4 chains, each with iter=5000; warmup=2500; thin=1;
post-warmup draws per chain=2500, total post-warmup draws=10000.
mean se_mean sd 2.5% 50% 97.5% n_eff Rhat
phi 0.76 0 0 0.75 0.76 0.77 3398 1
We get a posterior mean of 0.76 with a 95% central posterior interval of (0.75,0.77). Intuitively it feels wrong to assume that each player has the same chance of scoring a penalty, but the complete pooling model is a good starting point.
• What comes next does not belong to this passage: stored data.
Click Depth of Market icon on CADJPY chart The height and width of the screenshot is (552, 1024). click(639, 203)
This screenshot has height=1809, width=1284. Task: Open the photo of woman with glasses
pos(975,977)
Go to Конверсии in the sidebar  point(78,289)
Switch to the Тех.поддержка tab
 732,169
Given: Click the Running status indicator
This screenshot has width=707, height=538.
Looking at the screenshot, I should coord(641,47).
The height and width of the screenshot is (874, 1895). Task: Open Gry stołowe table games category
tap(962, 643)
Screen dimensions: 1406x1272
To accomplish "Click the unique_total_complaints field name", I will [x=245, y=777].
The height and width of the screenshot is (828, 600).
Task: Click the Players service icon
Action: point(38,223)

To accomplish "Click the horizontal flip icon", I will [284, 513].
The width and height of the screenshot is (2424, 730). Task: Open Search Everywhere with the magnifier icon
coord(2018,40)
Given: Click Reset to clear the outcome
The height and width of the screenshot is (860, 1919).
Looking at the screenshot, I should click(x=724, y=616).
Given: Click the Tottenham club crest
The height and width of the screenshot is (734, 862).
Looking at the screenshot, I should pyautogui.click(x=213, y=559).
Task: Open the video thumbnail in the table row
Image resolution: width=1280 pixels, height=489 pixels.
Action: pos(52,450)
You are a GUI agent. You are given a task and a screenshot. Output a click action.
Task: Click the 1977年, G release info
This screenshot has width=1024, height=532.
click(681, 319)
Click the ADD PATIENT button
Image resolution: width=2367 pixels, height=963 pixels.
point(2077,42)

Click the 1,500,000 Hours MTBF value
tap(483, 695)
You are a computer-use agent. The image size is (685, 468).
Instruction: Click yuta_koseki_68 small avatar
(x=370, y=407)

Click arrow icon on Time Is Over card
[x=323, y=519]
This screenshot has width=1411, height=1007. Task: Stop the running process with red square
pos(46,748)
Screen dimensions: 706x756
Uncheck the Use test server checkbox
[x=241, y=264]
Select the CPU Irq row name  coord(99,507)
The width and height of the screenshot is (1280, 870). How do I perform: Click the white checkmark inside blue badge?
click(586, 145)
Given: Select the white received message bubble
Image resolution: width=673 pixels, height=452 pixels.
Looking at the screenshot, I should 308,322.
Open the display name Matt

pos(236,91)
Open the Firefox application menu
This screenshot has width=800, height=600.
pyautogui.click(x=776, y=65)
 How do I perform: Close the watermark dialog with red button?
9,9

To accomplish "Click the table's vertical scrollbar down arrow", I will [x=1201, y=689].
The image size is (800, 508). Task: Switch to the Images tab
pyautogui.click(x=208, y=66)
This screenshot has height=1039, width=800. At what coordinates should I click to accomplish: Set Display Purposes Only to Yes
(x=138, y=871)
Partial Pooling / Hierachal Modelling
We assume that each player is part of a population, i.e penalty takers. The properties of the population as a whole are estimated, as are that of the player. Uncertainty based off the different number of attempts for each player will be accounted for.
I used a non-centred, log-odds parameterization (as there are a lot of players with few attempts). Full code is at the bottom of post.
R Code
fit_hier_logit <- stan("hier_logit_nc.stan", data=c("N", "K", "y"),
iter=(M / 2), chains=4,
control=list(stepsize=0.01, adapt_delta=0.99));
ss_hier_logit <- rstan::extract(fit_hier_logit)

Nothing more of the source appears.